Introduction: Bone health in those with Polycystic Ovary Syndrome (PCOS) is complex, but the general consensus is that cortical areal bone mineral density (aBMD) sites will be higher in PCOS than in age- and BMI-similar controls. However, spine aBMD sites may be lower, especially in non-obese PCOS. Whether or not incident fracture risk is increased in PCOS is currently controversial; no meta-analysis has yet assessed prevalent fractures.

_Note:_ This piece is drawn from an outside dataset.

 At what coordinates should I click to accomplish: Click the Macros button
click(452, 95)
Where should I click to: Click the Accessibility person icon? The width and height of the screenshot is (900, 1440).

Areas covered: We assessed the bone effects of PCOS-related ovarian hormone alterations, e.g. androgen excess, tonically normal/higher estradiol, and lower-than-normal progesterone levels. We also highlighted evidence that common PCOS medications (e.g. combined hormonal contraceptives [CHC], metformin, and spironolactone) have important bone effects. In adolescents, meta-analysis of CHC showed significant negative aBMD changes. Inflammation has negative PCOS bone effects and is linked with CHC use.
Expert opinion: Is fracture risk altered by PCOS? Our meta-analysis showed a 25% increased risk of prevalent fracture in PCOS versus controls; this did not reach statistical significance. Future prospective research needs to collect and evaluate ovulation characteristics, progesterone exposure, and adolescent CHC use, in addition to the complex variables that may influence risks for prevalent or incident fragility fractures and/or for cortical and cancellous aBMD values in PCOS.
Keywords: Polycystic ovary Syndrome; androgen excess; areal bone mineral density; body mass index; combined hormonal contraceptives; ovulatory disturbances; prevalent fractures; volumetric bone mineral density.